(WORK TO BE COMPLETED)
The records below must be repeated exactly, but without their pictures.

(EXERCISE INPUTS)
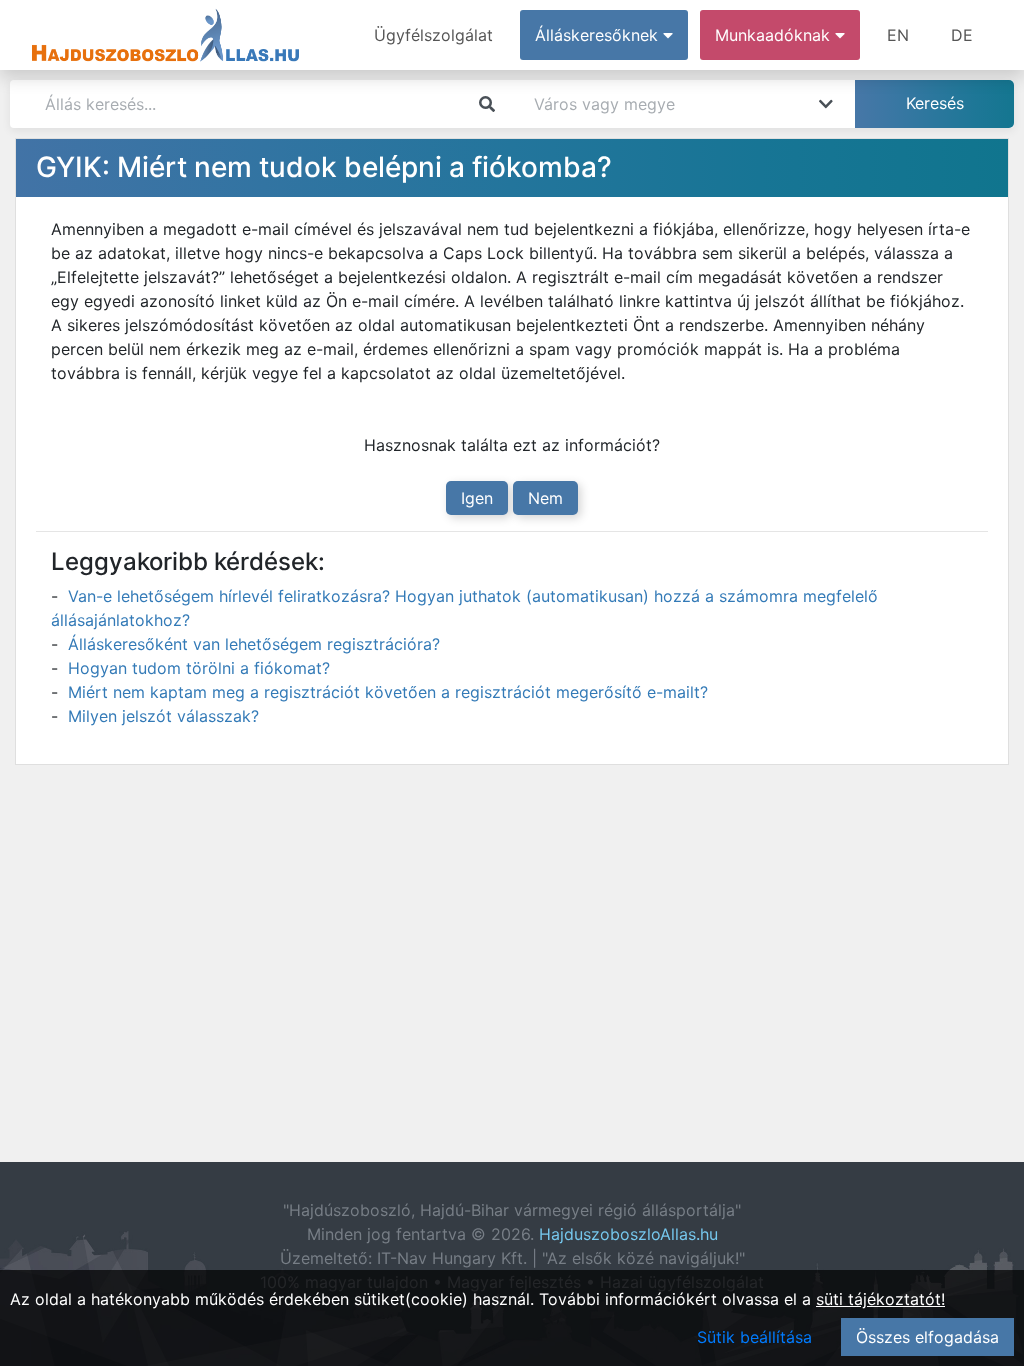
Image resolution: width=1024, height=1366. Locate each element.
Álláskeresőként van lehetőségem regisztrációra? (254, 644)
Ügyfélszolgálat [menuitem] (433, 35)
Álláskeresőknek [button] (599, 35)
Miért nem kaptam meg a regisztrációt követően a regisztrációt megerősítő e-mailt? (388, 692)
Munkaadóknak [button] (775, 35)
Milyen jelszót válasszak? (163, 716)
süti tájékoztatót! (880, 1299)
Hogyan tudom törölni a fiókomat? (199, 668)
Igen (477, 498)
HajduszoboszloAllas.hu (628, 1234)
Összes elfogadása (927, 1337)
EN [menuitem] (898, 35)
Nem (545, 498)
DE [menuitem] (962, 35)
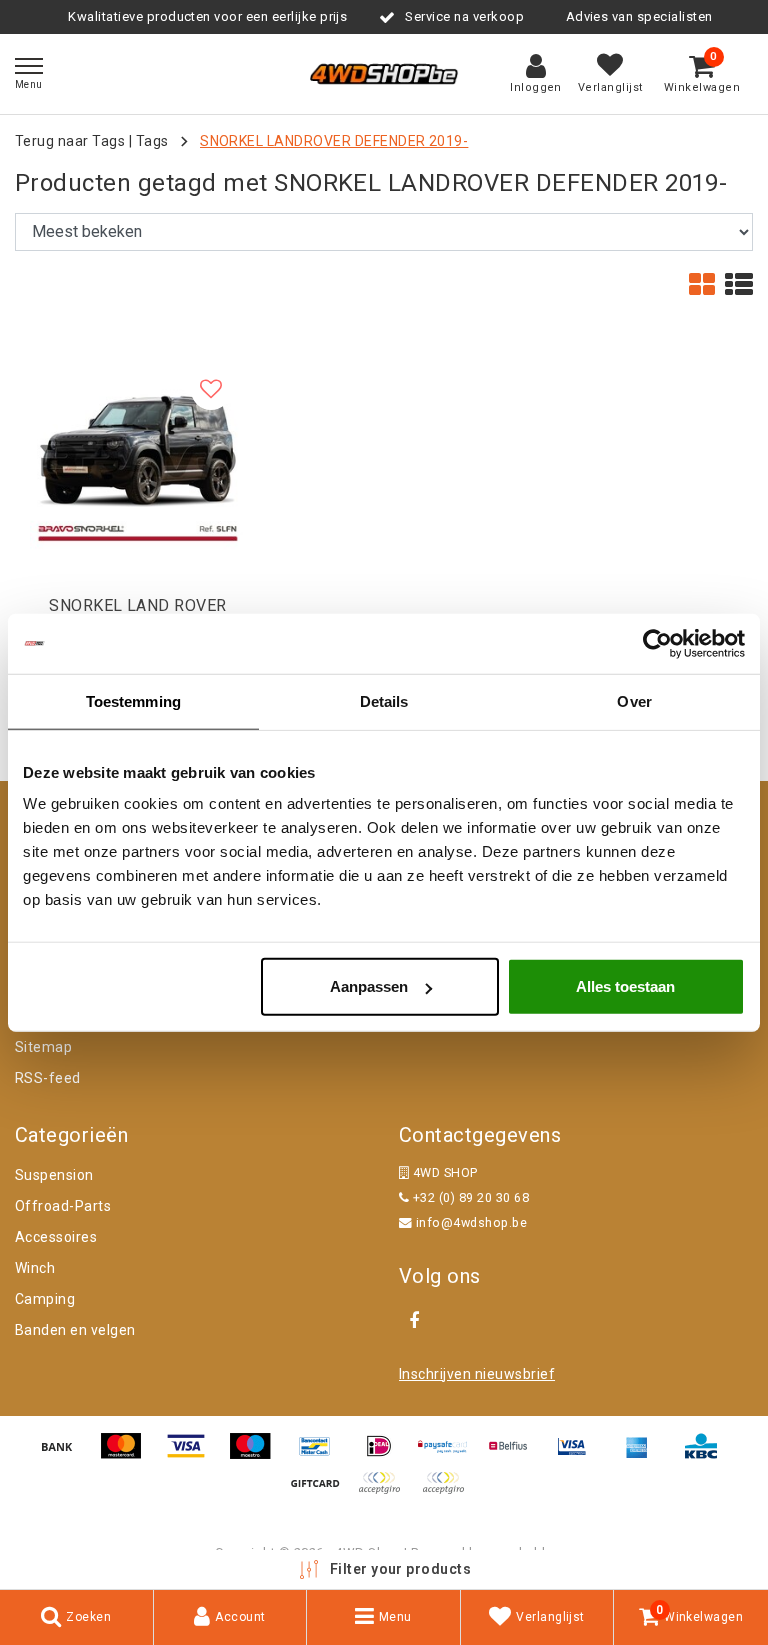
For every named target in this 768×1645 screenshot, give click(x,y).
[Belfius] (515, 1455)
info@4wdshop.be (471, 1222)
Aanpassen (369, 986)
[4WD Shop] (384, 74)
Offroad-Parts (63, 1206)
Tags (152, 141)
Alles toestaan (625, 986)
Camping (45, 1299)
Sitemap (43, 1047)
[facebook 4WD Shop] (414, 1321)
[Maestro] (257, 1455)
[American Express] (644, 1455)
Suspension (54, 1175)
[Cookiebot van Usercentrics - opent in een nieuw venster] (657, 643)
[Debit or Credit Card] (448, 1492)
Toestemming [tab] (133, 700)
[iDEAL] (386, 1455)
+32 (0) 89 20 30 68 (469, 1197)
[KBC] (706, 1455)
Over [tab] (634, 700)
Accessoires (56, 1237)
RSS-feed (48, 1078)
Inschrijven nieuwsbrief (477, 1374)
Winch (35, 1268)
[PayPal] (386, 1492)
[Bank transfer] (64, 1455)
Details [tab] (384, 700)
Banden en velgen (75, 1330)
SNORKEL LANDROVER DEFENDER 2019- (334, 141)
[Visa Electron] (579, 1455)
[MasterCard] (128, 1455)
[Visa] (193, 1455)
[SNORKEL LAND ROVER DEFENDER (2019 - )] (138, 463)
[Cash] (322, 1492)
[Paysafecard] (450, 1455)
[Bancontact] (322, 1455)
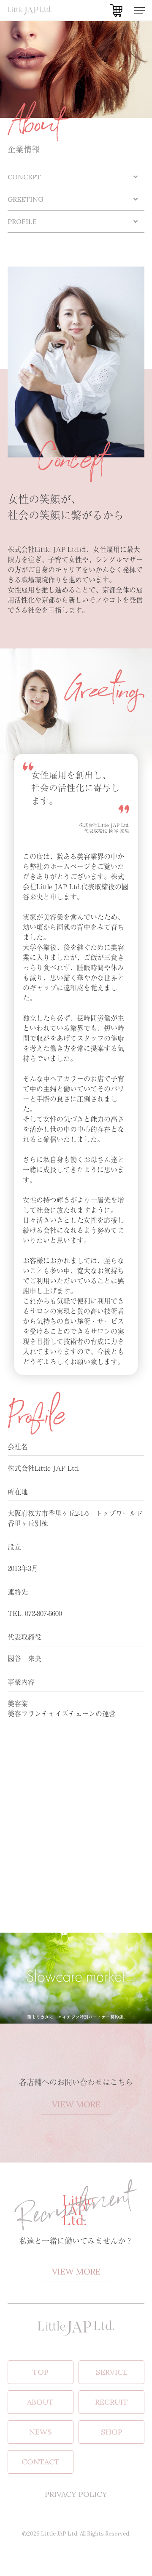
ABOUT (40, 2402)
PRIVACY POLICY (76, 2494)
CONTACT (41, 2462)
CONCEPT (24, 177)
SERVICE (112, 2372)
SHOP (111, 2432)
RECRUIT (111, 2402)
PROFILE (22, 221)
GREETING (25, 199)
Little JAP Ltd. (60, 2533)
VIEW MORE (76, 2104)
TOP (41, 2372)
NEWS (40, 2432)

(RESPONSE AREA)
Image resolution: width=1024, height=1366. Locate each element.
Álláskeresőként van lehetőségem regisztrációra? (254, 644)
Ügyfélszolgálat [menuitem] (433, 35)
Álláskeresőknek [button] (599, 35)
Miért nem kaptam meg a regisztrációt követően a regisztrációt megerősítő e-mailt? (388, 692)
Munkaadóknak [button] (775, 35)
Milyen jelszót válasszak? (163, 716)
süti tájékoztatót! (880, 1299)
Hogyan tudom törölni a fiókomat? (199, 668)
Igen (477, 498)
HajduszoboszloAllas.hu (628, 1234)
Összes elfogadása (927, 1337)
EN [menuitem] (898, 35)
Nem (545, 498)
DE [menuitem] (962, 35)
For every named target in this 768×1645 screenshot, give click(x,y).
[Belfius] (515, 1455)
info@4wdshop.be (471, 1222)
Aanpassen (369, 986)
[4WD Shop] (384, 74)
Offroad-Parts (63, 1206)
Tags (152, 141)
Alles toestaan (625, 986)
Camping (45, 1299)
Sitemap (43, 1047)
[facebook 4WD Shop] (414, 1321)
[Maestro] (257, 1455)
[American Express] (644, 1455)
Suspension (54, 1175)
[Cookiebot van Usercentrics - opent in een nieuw venster] (657, 643)
[Debit or Credit Card] (448, 1492)
Toestemming [tab] (133, 700)
[iDEAL] (386, 1455)
+32 (0) 89 20 30 68 (469, 1197)
[KBC] (706, 1455)
Over [tab] (634, 700)
Accessoires (56, 1237)
RSS-feed (48, 1078)
Inschrijven nieuwsbrief (477, 1374)
Winch (35, 1268)
[PayPal] (386, 1492)
[Bank transfer] (64, 1455)
Details [tab] (384, 700)
Banden en velgen (75, 1330)
SNORKEL LANDROVER DEFENDER 2019- (334, 141)
[Visa Electron] (579, 1455)
[MasterCard] (128, 1455)
[Visa] (193, 1455)
[SNORKEL LAND ROVER DEFENDER (2019 - )] (138, 463)
[Cash] (322, 1492)
[Paysafecard] (450, 1455)
[Bancontact] (322, 1455)
ABOUT (40, 2402)
PRIVACY POLICY (76, 2494)
CONTACT (41, 2462)
CONCEPT (24, 177)
SERVICE (112, 2372)
SHOP (111, 2432)
RECRUIT (111, 2402)
PROFILE (22, 221)
GREETING (25, 199)
Little JAP Ltd. (60, 2533)
VIEW MORE (76, 2104)
TOP (41, 2372)
NEWS (40, 2432)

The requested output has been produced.